Trascinarsi altri due mesi

Non cade il governo. In compenso cadono due mistificazioni al focherello delle quali s’è scaldato il centrodestra negli ultimi mesi.
La prima: che fossero le opposizioni ad avere paura delle elezioni anticipate.
La seconda: che il federalismo, il bottino di legislatura di Umberto Bossi, potesse essere regalato al Nord con la forza, piegando le critiche e contando solamente sui numeri di un Pdl esangue e di una Lega tanto fumo e poca sostanza.
La tesi che il centrodestra cerca di far passare è che lo stop subìto dal federalismo municipale non conta nulla, che l’ostacolo verrà superato di slancio da una maggioranza che ancora esiste nell’aula di Montecitorio come dimostra il voto su Ruby. E che quindi la legislatura può andare avanti, contraddicendo tutti gli ultimatum pronunciati dai leghisti per mesi.

Provare a inchiodare Bossi alle sue stesse dichiarazioni è fatica inutile: l’uomo è campione di doppiezza, anche se ormai nel suo popolo la rabbia contro Roma ladrona comincia a colpire chi a Roma sa solo piegarsi alle logiche di Berlusconi. Ma ciò che conta davvero è che il voto di ieri avrà conseguenze serie nella maggioranza, se vogliamo ancora chiamarla così, e anche nell’opposizione.

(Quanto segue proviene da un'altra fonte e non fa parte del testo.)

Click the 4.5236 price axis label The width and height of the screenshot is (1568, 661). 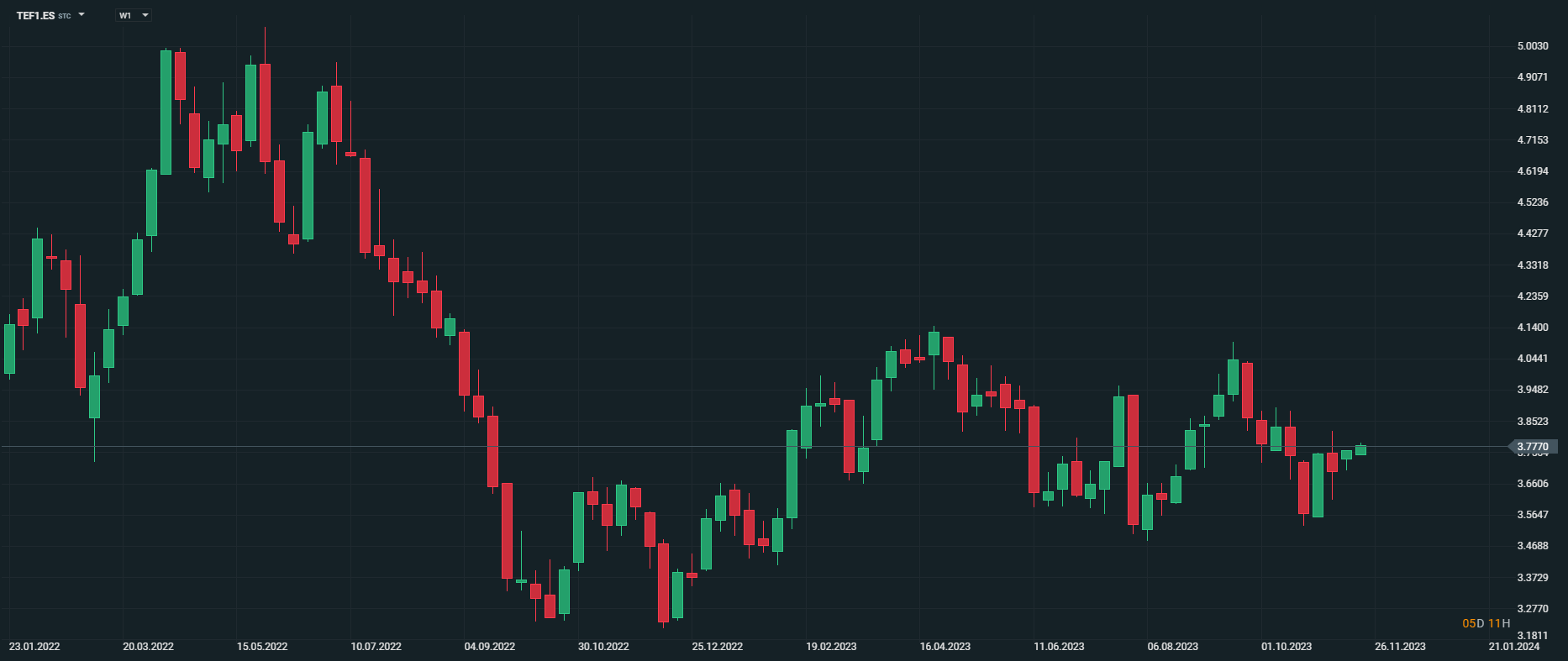point(1532,202)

L’opposizione ha retto a pressioni molto forti ed è rimasta unita su una questione sulla quale in passato era invece divisa (solo l’Udc è sempre stata pregiudizialmente ostile al federalismo). C’è un senso politico in questo: bruciati i vascelli alle spalle, al di là di due deputati in più o in meno, Pd e Terzo polo puntano diritti sulla caduta di Berlusconi e considerano aperta la strada verso le elezioni.

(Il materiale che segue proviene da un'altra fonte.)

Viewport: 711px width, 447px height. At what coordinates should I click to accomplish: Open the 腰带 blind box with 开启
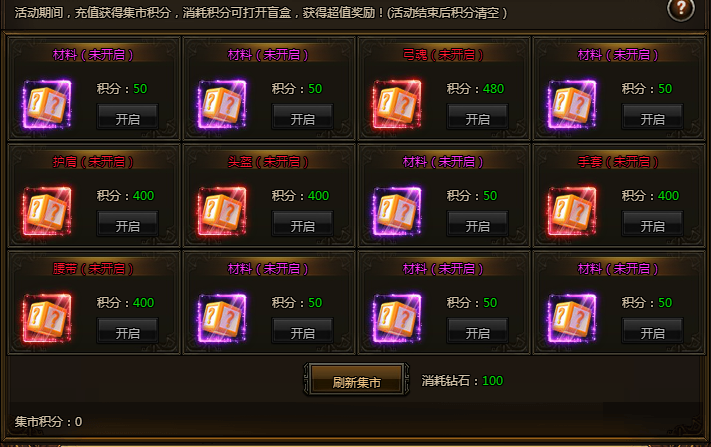click(x=127, y=331)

Sull’altro fronte è vero l’opposto. Nelle pieghe di questa vicenda s’è consumata una frattura dentro la Lega, s’è acuito il distacco di Tremonti, è uscita platealmente allo scoperto una paura di andare a votare che galvanizzerà gli avversari.
Fino a ieri un solo partito era dato vincente in ogni scenario. Dalla giornata di ieri la Lega esce ridimensionata e con un unico obiettivo: far votare in aula qualche altro pezzo di carta senza significato prima che, al massimo entro due mesi, questa legislatura fallimentare chiuda i battenti.